Mayor David N. Dinkins of New York City announced yesterday that Bear, Stearns & Co., a major New York-based securities firm that serves as one of the city's senior bond underwriters, has decided not to move 1,500 of its employees out of the Big Apple.

Fearing the move would cost the city $200 million in lost tax revenues, squeezing an already battered local economy, city officials assembled a package worth $44.6 million to entice the firm to stay.

The firm, which had been eyeing locations outside the city, has agreed to move 1,500 employees in early 1992 from three Manhattan locations to the Metrotech Center in downtown Brooklyn, a $1 billion commercial, academic, and high technology office complex. The firm signed a lease for 13 years.

Consequently, the firm's thumb-s up to the city earned it a package of incentives never before offered by city officials. The goodies include tax-abatements, a $500 per-relocating employee tax credit over 12 years, a reductin on energy costs, and a yet to be approved plan in which the city will provide electricity to Bear Stearns's 245 Park Avenue headquarters. Of the total package of incentives, over $17 million was granted at the discretion of Mayor Dinkins in the negotiations.

City officials said that Bear Stearns' employees generate about $1.4 billion in annual revenues to the city's economy in addition to the $65 million in annual direct taxes paid to the city and the state.

About 1,800 employees of the firm will remain in three other Manhattan locations. The firm, once a co-manager in the city's bond syndicate, graduated to a class of five senior managers in June 1990 through a selection process initiated by Mayor Dinkins and city Comptroller Elizabeth Holtzman.

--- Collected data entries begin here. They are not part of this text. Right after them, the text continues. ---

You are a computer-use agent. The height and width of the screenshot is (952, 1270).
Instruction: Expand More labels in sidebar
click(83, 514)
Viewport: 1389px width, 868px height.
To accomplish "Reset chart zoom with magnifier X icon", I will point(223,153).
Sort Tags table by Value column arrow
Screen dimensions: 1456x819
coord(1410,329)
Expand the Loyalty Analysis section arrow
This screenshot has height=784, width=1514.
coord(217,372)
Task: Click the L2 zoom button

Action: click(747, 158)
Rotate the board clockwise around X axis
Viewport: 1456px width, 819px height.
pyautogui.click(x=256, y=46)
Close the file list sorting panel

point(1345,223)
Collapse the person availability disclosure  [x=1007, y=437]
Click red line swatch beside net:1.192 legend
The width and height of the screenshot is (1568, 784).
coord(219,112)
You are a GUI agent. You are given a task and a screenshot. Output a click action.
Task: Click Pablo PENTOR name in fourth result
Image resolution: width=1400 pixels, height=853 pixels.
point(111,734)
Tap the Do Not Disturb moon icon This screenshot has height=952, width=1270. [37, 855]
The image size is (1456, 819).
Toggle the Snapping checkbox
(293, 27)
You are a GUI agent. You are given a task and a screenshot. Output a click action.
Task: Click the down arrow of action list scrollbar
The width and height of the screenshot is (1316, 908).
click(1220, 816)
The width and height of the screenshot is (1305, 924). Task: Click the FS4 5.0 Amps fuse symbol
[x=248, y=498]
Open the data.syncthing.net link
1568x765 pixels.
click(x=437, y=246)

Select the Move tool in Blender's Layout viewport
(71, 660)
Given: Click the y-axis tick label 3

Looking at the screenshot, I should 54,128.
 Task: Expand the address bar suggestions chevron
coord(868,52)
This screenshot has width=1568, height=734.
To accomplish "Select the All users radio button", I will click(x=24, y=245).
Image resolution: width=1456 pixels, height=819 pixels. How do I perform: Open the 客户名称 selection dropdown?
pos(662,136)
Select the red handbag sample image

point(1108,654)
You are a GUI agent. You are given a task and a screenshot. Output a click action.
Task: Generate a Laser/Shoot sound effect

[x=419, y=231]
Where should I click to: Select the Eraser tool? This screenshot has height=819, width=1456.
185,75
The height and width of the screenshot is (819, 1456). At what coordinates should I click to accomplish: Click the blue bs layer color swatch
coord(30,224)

"I commend Bear Stearns for its decision to keep these 1,500 employees in New York City, and I am extremely pleased and proud to welcome them to downtown Brooklyn," Mayor Dinkins said at a press conference in City Hall. "Their decision once again validates the city's commitment to the development of business districts in all boroughs of New York."

Another player involved in keeping the firm in the city was Sally B. Hernandez-Pinero, deputy mayor for finance and economic development. Ms. Hernandez-Pinero said, "Bear Stearns has made a commitment to our city that not only means jobs and revenues for our citizens and the city's coffers, but, in addition, it demonstrates one of the ways that our city will continue to compete successfully in the region, in our nation, and internationally."

The city is still dangling carrots in front of two other securities firms and bond co-managers: Smith Barney, Harris Upham & Co. and Morgan Stanley & Co. A city official said there was no word yet on the progress of the negotiations.

In 1988, when Merrill Lynch & Co. announced it would move 2,000 employees to New Jersey, a chagrined Mayor Edward I. Koch booted the firm down to co-manager from senior manager of city bonds. The firm was reappointed to senior manager in May 1990.